» **What needs to be done**
Copy the lines below, requests included, from the first line through the line containing "Action: pyautogui.click(x=118, y=81)", and add 69 to every coordinate in the answers.

Start of Supplied data

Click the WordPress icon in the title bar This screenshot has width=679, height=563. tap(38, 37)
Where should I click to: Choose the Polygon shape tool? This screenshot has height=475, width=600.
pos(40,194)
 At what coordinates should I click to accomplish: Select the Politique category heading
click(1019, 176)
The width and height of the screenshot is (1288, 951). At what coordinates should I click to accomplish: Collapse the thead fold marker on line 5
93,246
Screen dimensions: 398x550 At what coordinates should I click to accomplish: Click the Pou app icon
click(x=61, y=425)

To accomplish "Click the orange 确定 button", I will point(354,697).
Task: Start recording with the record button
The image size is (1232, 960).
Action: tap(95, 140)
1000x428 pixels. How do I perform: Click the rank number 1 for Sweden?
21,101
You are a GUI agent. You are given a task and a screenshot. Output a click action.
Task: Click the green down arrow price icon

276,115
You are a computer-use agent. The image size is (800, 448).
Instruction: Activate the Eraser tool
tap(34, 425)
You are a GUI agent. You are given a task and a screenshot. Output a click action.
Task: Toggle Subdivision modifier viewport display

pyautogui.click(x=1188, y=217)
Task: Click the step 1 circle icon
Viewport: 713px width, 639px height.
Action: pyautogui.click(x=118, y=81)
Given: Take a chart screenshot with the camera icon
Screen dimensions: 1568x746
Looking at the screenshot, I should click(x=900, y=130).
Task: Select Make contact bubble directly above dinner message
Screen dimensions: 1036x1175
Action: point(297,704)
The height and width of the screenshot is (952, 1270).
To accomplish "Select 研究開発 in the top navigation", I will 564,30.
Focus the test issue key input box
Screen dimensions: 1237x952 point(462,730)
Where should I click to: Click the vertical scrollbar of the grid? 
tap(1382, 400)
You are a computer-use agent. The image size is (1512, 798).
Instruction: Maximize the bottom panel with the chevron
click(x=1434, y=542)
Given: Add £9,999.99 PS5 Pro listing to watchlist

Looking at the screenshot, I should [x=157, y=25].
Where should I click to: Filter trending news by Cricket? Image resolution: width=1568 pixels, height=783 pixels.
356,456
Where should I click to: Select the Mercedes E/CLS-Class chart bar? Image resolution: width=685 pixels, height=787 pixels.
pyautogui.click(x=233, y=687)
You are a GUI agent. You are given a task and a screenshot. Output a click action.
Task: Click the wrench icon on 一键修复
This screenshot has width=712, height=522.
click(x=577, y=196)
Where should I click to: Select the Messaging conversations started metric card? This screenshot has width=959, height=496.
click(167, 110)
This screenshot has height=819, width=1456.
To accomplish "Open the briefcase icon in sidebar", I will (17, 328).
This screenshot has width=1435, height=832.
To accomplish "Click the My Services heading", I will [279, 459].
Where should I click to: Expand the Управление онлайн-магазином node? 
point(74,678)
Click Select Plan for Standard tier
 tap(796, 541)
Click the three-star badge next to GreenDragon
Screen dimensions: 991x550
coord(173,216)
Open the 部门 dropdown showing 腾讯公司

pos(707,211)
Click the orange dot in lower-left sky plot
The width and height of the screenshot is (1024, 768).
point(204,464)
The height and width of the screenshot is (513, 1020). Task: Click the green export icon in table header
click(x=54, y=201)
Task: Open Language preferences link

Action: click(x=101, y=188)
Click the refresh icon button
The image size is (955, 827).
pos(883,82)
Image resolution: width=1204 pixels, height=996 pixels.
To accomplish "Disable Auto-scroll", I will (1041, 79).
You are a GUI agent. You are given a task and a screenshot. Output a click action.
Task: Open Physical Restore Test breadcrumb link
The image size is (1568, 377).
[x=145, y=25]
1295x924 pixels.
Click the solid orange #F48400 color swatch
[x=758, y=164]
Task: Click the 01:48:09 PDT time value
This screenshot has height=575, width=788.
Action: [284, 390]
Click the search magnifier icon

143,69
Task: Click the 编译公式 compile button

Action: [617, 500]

End of Supplied data

» **Correct response**
Click the WordPress icon in the title bar This screenshot has width=679, height=563. tap(107, 106)
Where should I click to: Choose the Polygon shape tool? This screenshot has height=475, width=600.
pos(109,263)
 At what coordinates should I click to accomplish: Select the Politique category heading
click(1088, 245)
The width and height of the screenshot is (1288, 951). At what coordinates should I click to accomplish: Collapse the thead fold marker on line 5
162,315
Screen dimensions: 398x550 At what coordinates should I click to accomplish: Click the Pou app icon
click(x=130, y=494)

To accomplish "Click the orange 确定 button", I will point(423,766).
Task: Start recording with the record button
The image size is (1232, 960).
Action: tap(164, 209)
1000x428 pixels. How do I perform: Click the rank number 1 for Sweden?
90,170
You are a GUI agent. You are given a task and a screenshot. Output a click action.
Task: Click the green down arrow price icon

345,184
You are a computer-use agent. The image size is (800, 448).
Instruction: Activate the Eraser tool
tap(103, 494)
You are a GUI agent. You are given a task and a screenshot. Output a click action.
Task: Toggle Subdivision modifier viewport display

pyautogui.click(x=1257, y=286)
Task: Click the step 1 circle icon
Viewport: 713px width, 639px height.
Action: pyautogui.click(x=187, y=150)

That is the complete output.